Once your delicious Eccles cakes are baked to a perfect golden brown and have cooled down, it’s time to think about serving and storing them for maximum enjoyment. Here are some tips to ensure your treats stay fresh and tasty:

Serving Tips:

  1. Serve Warm: Eccles cakes are best enjoyed warm, allowing the filling to ooze slightly and the pastry to be at its flakiest. If the cakes have cooled completely, you can gently reheat them in the oven for a few minutes before serving.
  2. Accompaniments: These cakes pair wonderfully with a variety of accompaniments like clotted cream, ice cream, or a dollop of whipped cream. The richness of the cream enhances the spiced fruit filling in the cakes.
  3. Presentation: To add an extra touch of elegance, dust your Eccles cakes with a sprinkle of powdered sugar before serving. This not only looks beautiful but also provides a hint of sweetness to each bite.
  1. Room Temperature: Store your cooled Eccles cakes in an airtight container at room temperature.
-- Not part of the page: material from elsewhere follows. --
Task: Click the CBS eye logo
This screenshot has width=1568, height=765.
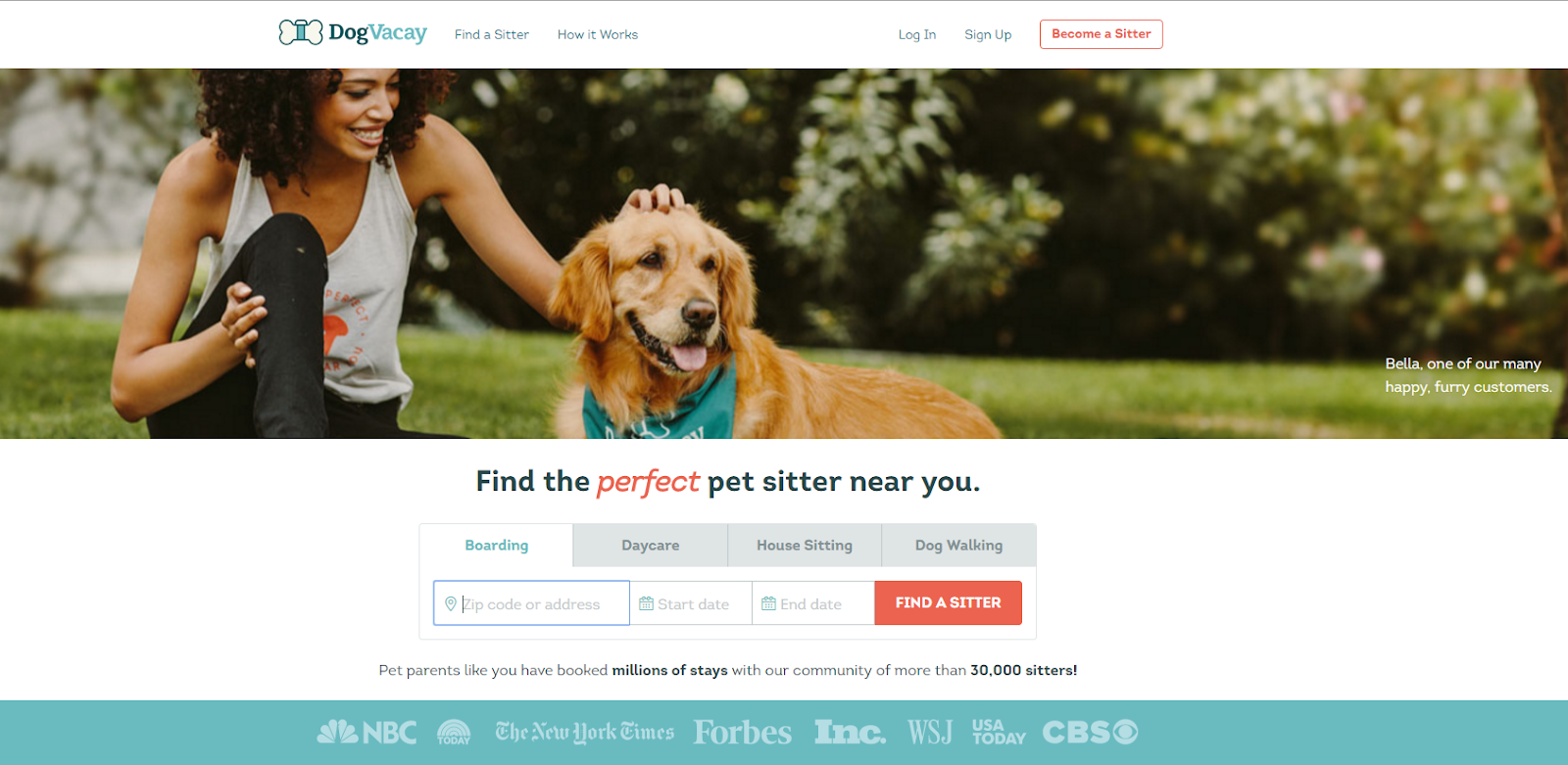Action: point(1090,732)
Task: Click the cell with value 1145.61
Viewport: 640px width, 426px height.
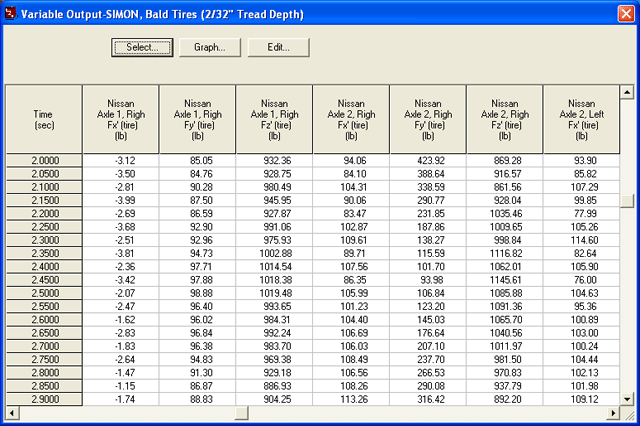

They will stay fresh for up to 3-4 days, maintaining their flavor and texture.
  2. Reheating: If you have leftover cakes, you can reheat them in the oven at a low temperature to preserve their crispiness. Place them in a preheated oven for about 5-7 minutes until warm.
  3. Freezing: For longer storage, Eccles cakes can be frozen. Wrap each cake individually in plastic wrap and place them in a freezer-safe container. When ready to eat, thaw them in the refrigerator overnight and reheat in the oven for a freshly baked taste.

By following these serving and storage tips, you can enjoy your homemade Eccles cakes at their best, whether serving them to guests or indulging in a delightful treat for yourself.

Serving Eccles Cake

Conclusion

Creating homemade Eccles cakes is a delightful culinary adventure that allows for personalization and creativity in the kitchen. From the buttery pastry to the sweet and spiced filling, each step in the process contributes to the final mouthwatering result. Whether enjoyed warm with a dollop of clotted cream or stored for later indulgence, Eccles cakes offer a taste of tradition with a modern twist. By following the tips and techniques outlined in this guide, you can master the art of making these British classics and impress your family and friends with your baking skills. So, roll up your sleeves, preheat the oven, and get ready to savor the irresistible flavors of freshly baked Eccles cakes.